Tungsten disulfide (WS2) doped polyacrylamide (PAAm) composites: Gelation and optical studies


Nayir S., Kivrak S., Kara I., Uysal B. O. , Pekcan O.

OPTIK, vol.245, 2021 (Journal Indexed in SCI) identifier identifier

  • Publication Type: Article / Article
  • Volume: 245
  • Publication Date: 2021
  • Doi Number: 10.1016/j.ijleo.2021.167673
  • Title of Journal : OPTIK
  • Keywords: WS2, Gelation, Optical properties, Composite gel, MOLECULAR-SIZE DISTRIBUTION, PERFORMANCE, HYDROGELS, POLYMERS, HYBRID, TIME, MOS2

Abstract

The organic Acrylamide (AAm) copolymerization in various contents of inorganic WS2 has been reported. The aim was to investigate the effect of the WS2 amount on the obtained morphology and the gelation process of the AAm composites. It was found that during gelation process the photon intensity of transmission decreased significantly above some critical time, called the gel point, tg. The decrease in the photon intensity of transmission was related to the increase in the intensity of scattered light from the gel attributable to the production of microgel that occurs while copolymerization held in AAm with Bis-Acrylamide (BIS).
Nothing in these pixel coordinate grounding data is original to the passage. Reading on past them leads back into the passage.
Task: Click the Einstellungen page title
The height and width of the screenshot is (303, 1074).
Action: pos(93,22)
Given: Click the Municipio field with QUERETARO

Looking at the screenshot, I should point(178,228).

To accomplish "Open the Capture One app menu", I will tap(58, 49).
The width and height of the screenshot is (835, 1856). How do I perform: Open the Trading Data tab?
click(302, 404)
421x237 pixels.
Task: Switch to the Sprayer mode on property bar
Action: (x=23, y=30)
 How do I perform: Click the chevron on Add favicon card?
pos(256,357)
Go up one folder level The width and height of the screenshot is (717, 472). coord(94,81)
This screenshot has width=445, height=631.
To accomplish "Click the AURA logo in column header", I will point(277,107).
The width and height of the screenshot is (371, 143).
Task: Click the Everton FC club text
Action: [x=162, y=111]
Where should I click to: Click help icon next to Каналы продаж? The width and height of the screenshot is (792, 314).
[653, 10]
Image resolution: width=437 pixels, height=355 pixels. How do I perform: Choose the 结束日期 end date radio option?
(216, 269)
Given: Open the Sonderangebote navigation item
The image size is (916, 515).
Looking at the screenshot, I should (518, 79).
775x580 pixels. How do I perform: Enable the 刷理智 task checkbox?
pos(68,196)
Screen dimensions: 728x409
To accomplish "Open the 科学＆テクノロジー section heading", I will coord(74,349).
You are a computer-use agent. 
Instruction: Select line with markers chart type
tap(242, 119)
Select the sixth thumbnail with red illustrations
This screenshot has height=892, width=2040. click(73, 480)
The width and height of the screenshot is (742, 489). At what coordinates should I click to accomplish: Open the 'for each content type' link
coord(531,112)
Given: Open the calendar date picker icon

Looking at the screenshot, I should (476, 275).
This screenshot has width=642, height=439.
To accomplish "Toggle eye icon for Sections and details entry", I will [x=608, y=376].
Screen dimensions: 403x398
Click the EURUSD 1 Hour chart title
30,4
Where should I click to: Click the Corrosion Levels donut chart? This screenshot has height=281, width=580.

Gel points were found to be increased by increasing WS2 content. Time-dependent scattering of composites manifests the growth mechanism, the greater microgel particles, as in agreement with Rayleigh's equation of scattering. It is determined that concentration of microgels is inversely proportional to the WS2 content. The composite rate constants of gelation, kr were produced and observed that it is proportional to WS2 content. It is understood that inclusion of WS2 in AAm system during gelation delays the process at early times but then contributes to increase the gelation process by increasing the rate of polymerization. Besides less compact PAAm gels are produced in the presence of WS2 atoms. It is also shown that the microgel growth mechanism and gel point of PAAm composite incorporated with WS2 can be significantly tailored by the amount of WS2. Tunable growth mechanism and critical gelation point is crucial for flexible electronic applications.